• **Written problem**
Pull out every line of the items below that contains the word "target", and copy each one in full.

• **Dataset records**

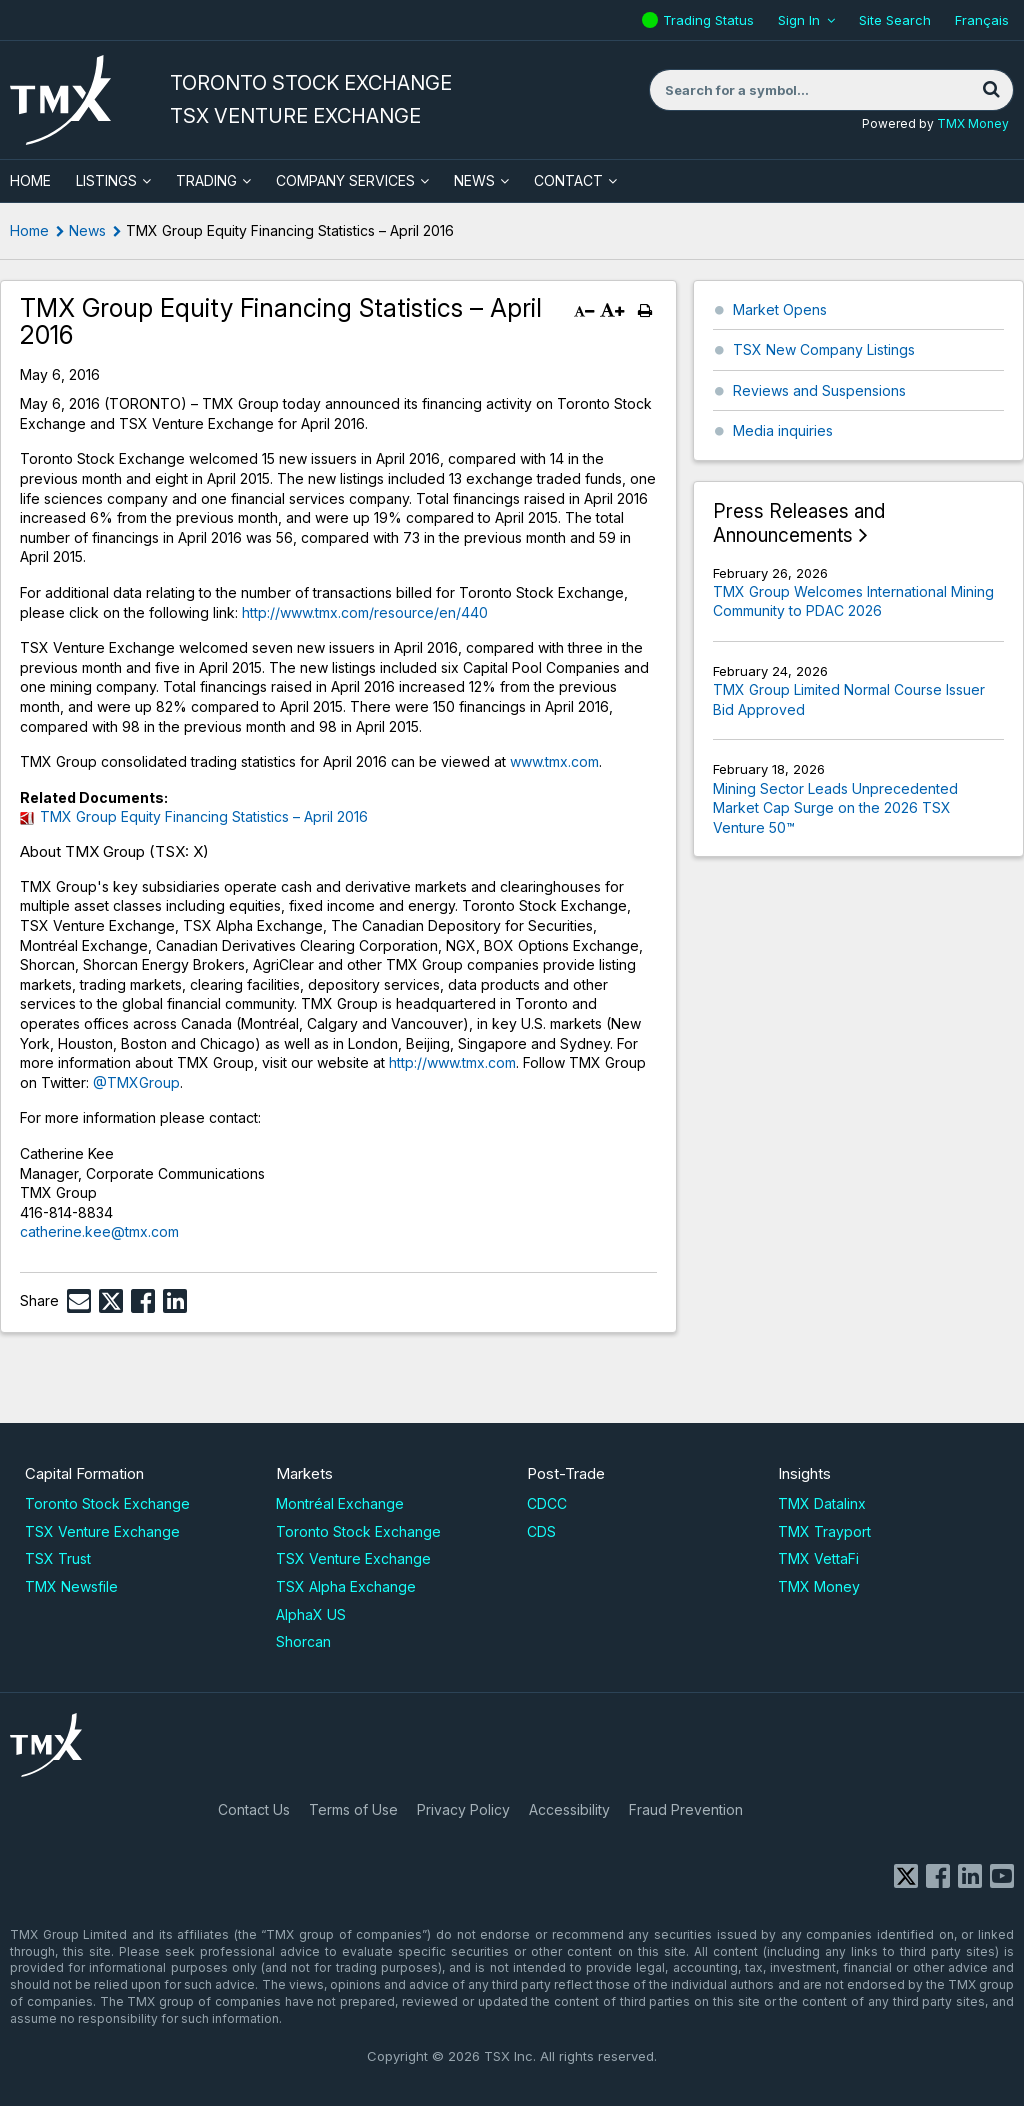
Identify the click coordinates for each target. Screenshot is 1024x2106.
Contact (568, 180)
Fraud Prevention (686, 1809)
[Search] (991, 90)
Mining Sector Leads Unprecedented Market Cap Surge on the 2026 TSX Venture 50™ (835, 808)
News (474, 180)
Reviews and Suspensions (819, 390)
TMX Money (973, 123)
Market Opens (780, 309)
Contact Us (254, 1809)
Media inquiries (783, 430)
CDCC (547, 1503)
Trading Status (711, 20)
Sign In (799, 20)
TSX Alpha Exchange (346, 1586)
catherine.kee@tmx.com (99, 1231)
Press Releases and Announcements (799, 523)
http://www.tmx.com (452, 1062)
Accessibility (569, 1809)
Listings (106, 180)
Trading (206, 180)
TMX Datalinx (822, 1503)
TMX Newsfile (71, 1586)
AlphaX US (311, 1614)
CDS (541, 1531)
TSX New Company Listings (824, 349)
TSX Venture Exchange (102, 1531)
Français (982, 20)
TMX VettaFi (818, 1558)
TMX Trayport (824, 1531)
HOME (30, 180)
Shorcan (303, 1641)
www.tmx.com (554, 761)
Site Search (895, 20)
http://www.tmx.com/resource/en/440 (365, 612)
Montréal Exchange (340, 1503)
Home (29, 230)
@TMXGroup (136, 1082)
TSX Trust (58, 1558)
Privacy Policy (463, 1809)
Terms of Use (353, 1809)
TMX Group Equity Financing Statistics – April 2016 (204, 816)
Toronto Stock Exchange (107, 1503)
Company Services (345, 180)
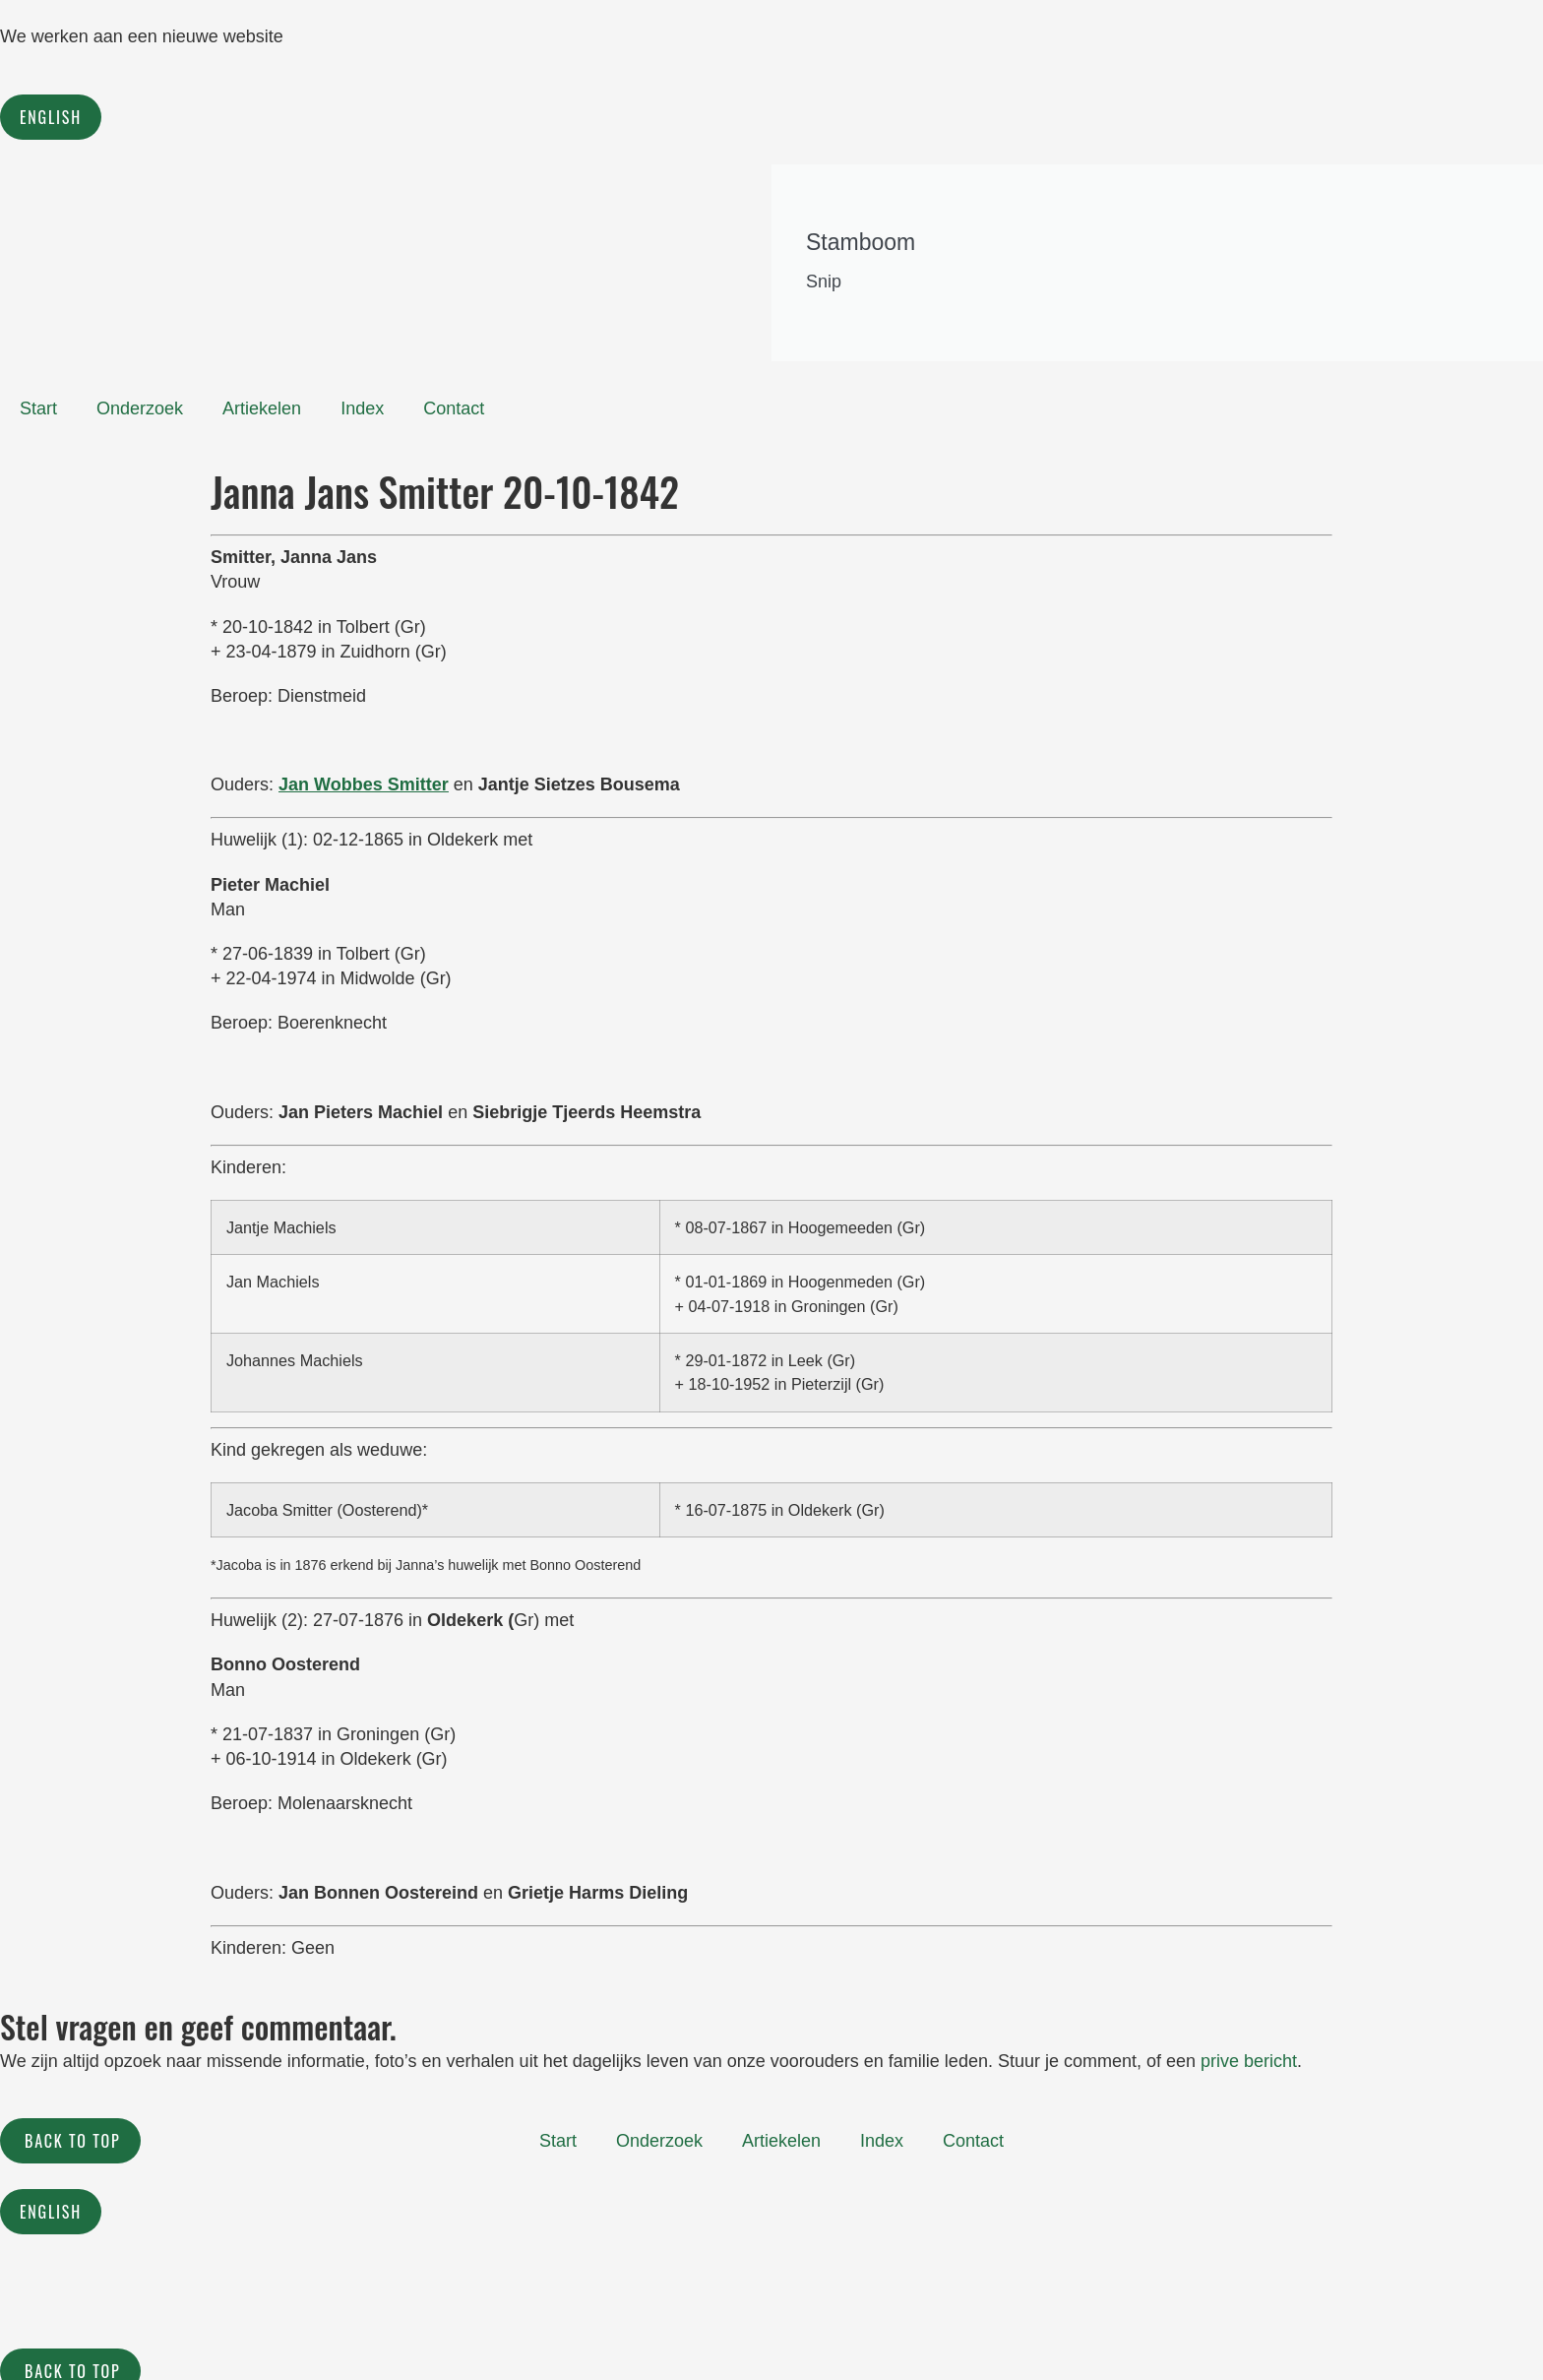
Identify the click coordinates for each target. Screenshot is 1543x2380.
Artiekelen (261, 408)
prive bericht (1249, 2061)
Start (38, 408)
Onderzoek (139, 408)
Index (362, 408)
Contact (453, 408)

• **Problem solution**
Identify the click coordinates for each target. Screenshot is 1024x2106.
Identify the click coordinates for each target. Screenshot is 1543x2380.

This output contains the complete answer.